::: THE DATA :::

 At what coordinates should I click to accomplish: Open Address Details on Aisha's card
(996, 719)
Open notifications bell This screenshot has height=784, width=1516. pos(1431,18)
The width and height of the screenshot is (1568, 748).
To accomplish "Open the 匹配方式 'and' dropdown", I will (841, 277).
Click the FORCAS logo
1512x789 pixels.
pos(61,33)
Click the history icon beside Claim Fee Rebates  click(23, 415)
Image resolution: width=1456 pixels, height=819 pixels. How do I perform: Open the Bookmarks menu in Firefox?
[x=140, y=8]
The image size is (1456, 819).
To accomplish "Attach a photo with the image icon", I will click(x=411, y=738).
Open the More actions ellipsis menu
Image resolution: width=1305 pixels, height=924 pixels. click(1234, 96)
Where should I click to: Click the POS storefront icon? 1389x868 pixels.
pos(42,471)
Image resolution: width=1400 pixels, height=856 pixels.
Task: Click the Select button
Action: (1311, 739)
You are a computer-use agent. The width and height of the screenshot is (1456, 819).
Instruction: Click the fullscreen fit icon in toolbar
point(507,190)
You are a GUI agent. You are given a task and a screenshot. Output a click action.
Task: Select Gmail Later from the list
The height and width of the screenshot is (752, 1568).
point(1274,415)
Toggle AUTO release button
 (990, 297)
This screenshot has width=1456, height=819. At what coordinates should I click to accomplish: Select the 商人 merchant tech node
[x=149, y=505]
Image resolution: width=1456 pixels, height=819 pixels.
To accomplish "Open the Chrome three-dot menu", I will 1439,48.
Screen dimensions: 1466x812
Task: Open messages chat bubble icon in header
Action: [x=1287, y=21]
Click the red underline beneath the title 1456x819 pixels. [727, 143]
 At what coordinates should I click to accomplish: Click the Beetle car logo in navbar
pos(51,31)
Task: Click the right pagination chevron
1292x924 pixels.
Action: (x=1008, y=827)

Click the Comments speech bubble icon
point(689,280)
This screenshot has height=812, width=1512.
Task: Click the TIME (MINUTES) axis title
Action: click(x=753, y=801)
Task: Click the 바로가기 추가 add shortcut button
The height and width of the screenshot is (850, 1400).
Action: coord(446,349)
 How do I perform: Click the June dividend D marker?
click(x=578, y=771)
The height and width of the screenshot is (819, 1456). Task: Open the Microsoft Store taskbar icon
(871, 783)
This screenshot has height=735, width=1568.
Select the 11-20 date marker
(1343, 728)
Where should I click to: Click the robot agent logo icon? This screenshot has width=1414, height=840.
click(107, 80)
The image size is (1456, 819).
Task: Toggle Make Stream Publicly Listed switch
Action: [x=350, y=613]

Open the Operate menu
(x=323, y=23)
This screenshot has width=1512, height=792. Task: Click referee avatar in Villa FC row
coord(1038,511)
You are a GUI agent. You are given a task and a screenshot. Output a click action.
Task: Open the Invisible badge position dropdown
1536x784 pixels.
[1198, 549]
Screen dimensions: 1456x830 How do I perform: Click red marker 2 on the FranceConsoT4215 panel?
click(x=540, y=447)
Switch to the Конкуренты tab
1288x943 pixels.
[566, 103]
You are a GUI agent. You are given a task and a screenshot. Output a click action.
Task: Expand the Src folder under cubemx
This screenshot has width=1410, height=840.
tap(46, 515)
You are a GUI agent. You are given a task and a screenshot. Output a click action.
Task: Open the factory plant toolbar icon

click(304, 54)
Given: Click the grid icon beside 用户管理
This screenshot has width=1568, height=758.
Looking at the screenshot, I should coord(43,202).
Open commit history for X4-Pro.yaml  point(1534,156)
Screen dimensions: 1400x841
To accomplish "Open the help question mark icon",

:::

▶ ACTIVITY: Write the records again exactly as they stand.

▶ COMPLETED TASK:
 At what coordinates should I click to accomplish: Open Address Details on Aisha's card
(996, 719)
Open notifications bell This screenshot has height=784, width=1516. pos(1431,18)
The width and height of the screenshot is (1568, 748).
To accomplish "Open the 匹配方式 'and' dropdown", I will (841, 277).
Click the FORCAS logo
1512x789 pixels.
pos(61,33)
Click the history icon beside Claim Fee Rebates  click(23, 415)
Image resolution: width=1456 pixels, height=819 pixels. How do I perform: Open the Bookmarks menu in Firefox?
[x=140, y=8]
The image size is (1456, 819).
To accomplish "Attach a photo with the image icon", I will click(x=411, y=738).
Open the More actions ellipsis menu
Image resolution: width=1305 pixels, height=924 pixels. click(1234, 96)
Where should I click to: Click the POS storefront icon? 1389x868 pixels.
pos(42,471)
Image resolution: width=1400 pixels, height=856 pixels.
Task: Click the Select button
Action: (1311, 739)
You are a computer-use agent. The width and height of the screenshot is (1456, 819).
Instruction: Click the fullscreen fit icon in toolbar
point(507,190)
You are a GUI agent. You are given a task and a screenshot. Output a click action.
Task: Select Gmail Later from the list
The height and width of the screenshot is (752, 1568).
point(1274,415)
Toggle AUTO release button
 (990, 297)
This screenshot has width=1456, height=819. At what coordinates should I click to accomplish: Select the 商人 merchant tech node
[x=149, y=505]
Image resolution: width=1456 pixels, height=819 pixels.
To accomplish "Open the Chrome three-dot menu", I will 1439,48.
Screen dimensions: 1466x812
Task: Open messages chat bubble icon in header
Action: [x=1287, y=21]
Click the red underline beneath the title 1456x819 pixels. [727, 143]
 At what coordinates should I click to accomplish: Click the Beetle car logo in navbar
pos(51,31)
Task: Click the right pagination chevron
1292x924 pixels.
Action: (x=1008, y=827)

Click the Comments speech bubble icon
point(689,280)
This screenshot has height=812, width=1512.
Task: Click the TIME (MINUTES) axis title
Action: click(x=753, y=801)
Task: Click the 바로가기 추가 add shortcut button
The height and width of the screenshot is (850, 1400).
Action: coord(446,349)
 How do I perform: Click the June dividend D marker?
click(x=578, y=771)
The height and width of the screenshot is (819, 1456). Task: Open the Microsoft Store taskbar icon
(871, 783)
This screenshot has height=735, width=1568.
Select the 11-20 date marker
(1343, 728)
Where should I click to: Click the robot agent logo icon? This screenshot has width=1414, height=840.
click(107, 80)
The image size is (1456, 819).
Task: Toggle Make Stream Publicly Listed switch
Action: [x=350, y=613]

Open the Operate menu
(x=323, y=23)
This screenshot has width=1512, height=792. Task: Click referee avatar in Villa FC row
coord(1038,511)
You are a GUI agent. You are given a task and a screenshot. Output a click action.
Task: Open the Invisible badge position dropdown
1536x784 pixels.
[1198, 549]
Screen dimensions: 1456x830 How do I perform: Click red marker 2 on the FranceConsoT4215 panel?
click(x=540, y=447)
Switch to the Конкуренты tab
1288x943 pixels.
[566, 103]
You are a GUI agent. You are given a task and a screenshot. Output a click action.
Task: Expand the Src folder under cubemx
This screenshot has width=1410, height=840.
tap(46, 515)
You are a GUI agent. You are given a task and a screenshot. Output a click action.
Task: Open the factory plant toolbar icon

click(304, 54)
Given: Click the grid icon beside 用户管理
This screenshot has width=1568, height=758.
Looking at the screenshot, I should coord(43,202).
Open commit history for X4-Pro.yaml  point(1534,156)
Screen dimensions: 1400x841
To accomplish "Open the help question mark icon",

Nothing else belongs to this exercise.